Shanghai's legislators and political advisers are pushing for more incentives to better implement China's new universal two-child policy and encourage women to become mothers for a second time.

Ideas put forward by lawmakers at their ongoing annual gathering include imposing taxes on families rather than individuals, financially subsidizing couples who have two children, extending maternity and childcare leave for both parents and providing more nurseries - especially for children under the age of 3.

These proposals are aimed at helping remove some of the major obstacles that prevent couples from planning for a second child.

China's government decided to adopt a universal two-child policy in October in a bid to address the issues posed by the country's rapidly aging population.

The move, which came into effect on Jan 1, is particularly significant for Shanghai where seniors make up nearly 30 percent of the permanent residents - forecast to increase to 35 percent by 2020.

The city's birthrate is also "among the world's lowest" with an average of 0.7 births per resident couple over the past two years, according to Yang Xiong, a political adviser and director of the Institute of Sociology under the Shanghai Academy of Social Sciences.

Statistics from the Shanghai Commission of Health and Family Planning show that less than 5 percent of eligible couples had applied to have a second child in 2015.

A survey conducted by the Shanghai Women's Federation and Fudan University found that most couples opted out of having more children due to the inherent economic burden of raising offspring, concerns over the possible negative effects it would have on the woman's career and the absence of anyone else to help care for the child.

In a bid to relieve the financial pressure felt by couples wishing to have more than one child, Yang introduced the proposal to impose taxes on families instead of individuals.

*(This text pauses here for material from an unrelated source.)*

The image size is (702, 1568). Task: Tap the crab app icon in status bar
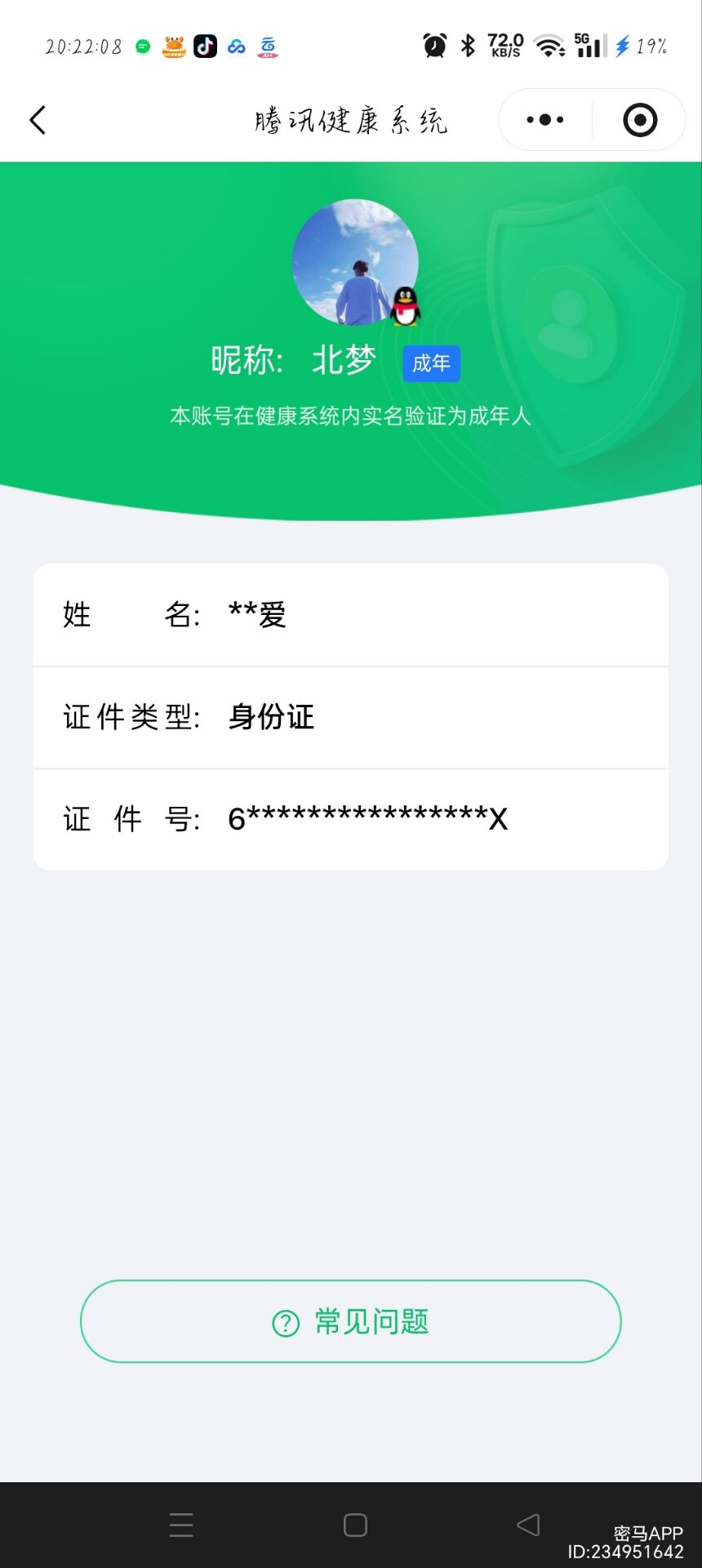pyautogui.click(x=173, y=47)
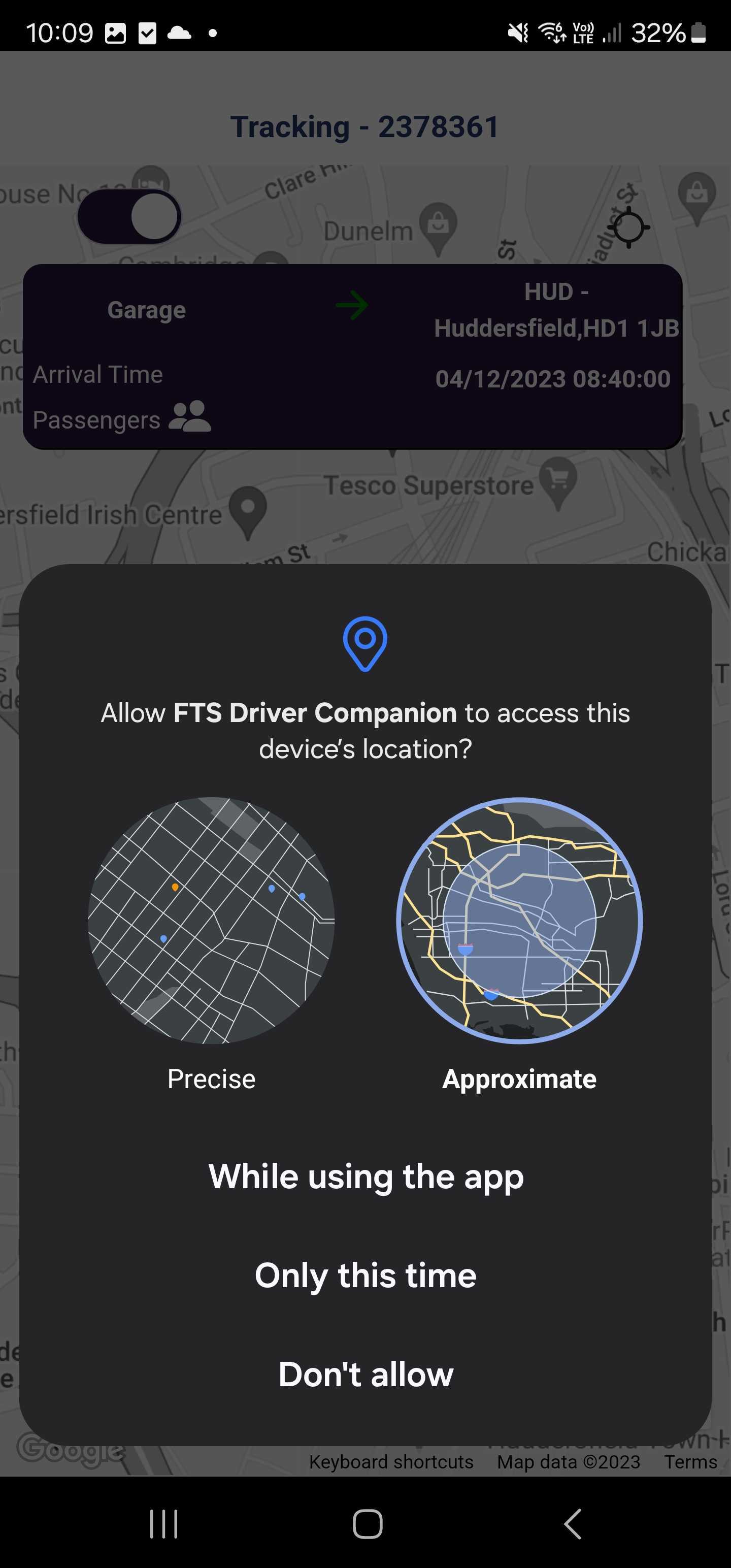Grant location access only this time
The width and height of the screenshot is (731, 1568).
click(x=366, y=1275)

"Moreover, multi-tier financial subsidies should be offered to couples with children. Those who have two children should be given more help," he said.

Chen Lei, another political adviser and head of the China Welfare Institute Nursery in Shanghai, identified a general lack of nurseries in the city as another reason why many couples opt out of having more children.

"Around 250,000 babies are born in Shanghai each year but there are only 40 or so nurseries with a capacity to care for 6,000 toddlers aged between 18 and 36 months old," she said.

Officials from the Shanghai Commission of Health and Family Planning said they were soliciting opinions about the ideal length for maternity and paternity leaves so that mothers and fathers could share the burden of childcare.